Der DOSB fängt bei der Präsidentensuche bei Null an - will aber am 7. Dezember bei der Mitgliederversammlung in Wiesbaden einen Nachfolger für Thomas Bach präsentieren."Jeder, der gut beleumundet ist, der das Schreiben und Lesen und die deutsche Sprache beherrscht, der alle sieben Sinne beieinander hat und sportinteressiert ist, kann gewählt werden", erklärte Übergangschef Hans-Peter Krämer mit ironischem Unterton am Dienstag in Frankfurt/Main.
Die Dachorganisation mit ihren fast 28 Millionen Mitgliedern muss in den nächsten Wochen aber mächtig wirbeln, um einen geeigneten Kandidaten zu finden.
"Er sollte ein Multitalent sein"
"Ich werde den Teufel tun, jetzt einen Namen zu nennen", sagte der 72 Jahre alte Krämer, bisher DOSB-Vize für Wirtschaft und Finanzen und außerdem Vorstandsvorsitzender der Deutschen Krebshilfe.
Man habe sich im Präsidium auch nicht über Personen unterhalten. Zum Anforderungsprofil des künftigen Präsidenten meinte er: "Er sollte schon in der Gesellschaft, im Sport, aber auch in der Wirtschaft verankert sein. Er sollte ein Multitalent sein."

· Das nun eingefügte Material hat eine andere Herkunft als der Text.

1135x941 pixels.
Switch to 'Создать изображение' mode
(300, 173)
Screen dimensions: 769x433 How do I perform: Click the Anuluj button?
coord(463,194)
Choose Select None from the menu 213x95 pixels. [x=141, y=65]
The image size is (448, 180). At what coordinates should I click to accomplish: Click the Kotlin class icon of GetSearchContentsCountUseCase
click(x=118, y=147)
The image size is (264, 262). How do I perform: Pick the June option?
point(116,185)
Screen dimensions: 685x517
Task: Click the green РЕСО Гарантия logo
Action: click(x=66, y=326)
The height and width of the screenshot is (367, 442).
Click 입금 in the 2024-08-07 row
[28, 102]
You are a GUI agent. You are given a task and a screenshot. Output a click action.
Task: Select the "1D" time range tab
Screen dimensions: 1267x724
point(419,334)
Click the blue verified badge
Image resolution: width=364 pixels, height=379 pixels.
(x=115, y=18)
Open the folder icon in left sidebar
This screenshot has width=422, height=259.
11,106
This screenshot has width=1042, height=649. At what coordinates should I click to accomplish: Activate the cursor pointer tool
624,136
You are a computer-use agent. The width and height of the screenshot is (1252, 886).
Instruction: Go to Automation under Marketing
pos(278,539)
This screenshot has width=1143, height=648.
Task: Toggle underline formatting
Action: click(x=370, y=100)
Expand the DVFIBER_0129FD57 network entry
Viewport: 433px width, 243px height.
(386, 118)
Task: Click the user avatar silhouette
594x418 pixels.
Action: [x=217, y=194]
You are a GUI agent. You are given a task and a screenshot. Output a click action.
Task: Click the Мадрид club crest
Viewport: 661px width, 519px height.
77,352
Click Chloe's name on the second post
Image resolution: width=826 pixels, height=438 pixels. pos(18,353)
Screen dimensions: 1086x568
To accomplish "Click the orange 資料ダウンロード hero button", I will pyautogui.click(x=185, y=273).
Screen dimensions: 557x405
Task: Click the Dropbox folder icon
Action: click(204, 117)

Krämer wird zunächst mit Vertretern der Spitzenverbände, die am Donnerstag in Frankfurt tagen, das Verfahren diskutieren. Damit die Suche nicht völlig zerfranst, wird wahrscheinlich eine Findungskommission gebildet. Am 30. September steht dann in München die Konferenz der Mitgliedsorganisationen an, wo der Sport auch über eine mögliche Olympiabewerbung Münchens für die Winterspiele 2022 entscheidet. "Mit aller Macht", so Krämer, soll am 7. Dezember der Bach-Nachfolger inthronisiert werden.
Wahl nur für ein Jahr
Der neue DOSB-Präsident wird jedenfalls erstmal nur für ein Jahr gewählt - nämlich bis zum Ende der ursprünglichen Legislaturperiode Bachs Ende 2014. Der hauptamtliche Generaldirektor Michael Vesper betonte erneut, nicht für das Präsidentenamt zur Verfügung zu stehen. Krämer hat eine Kandidatur von vornherein ausgeschlossen.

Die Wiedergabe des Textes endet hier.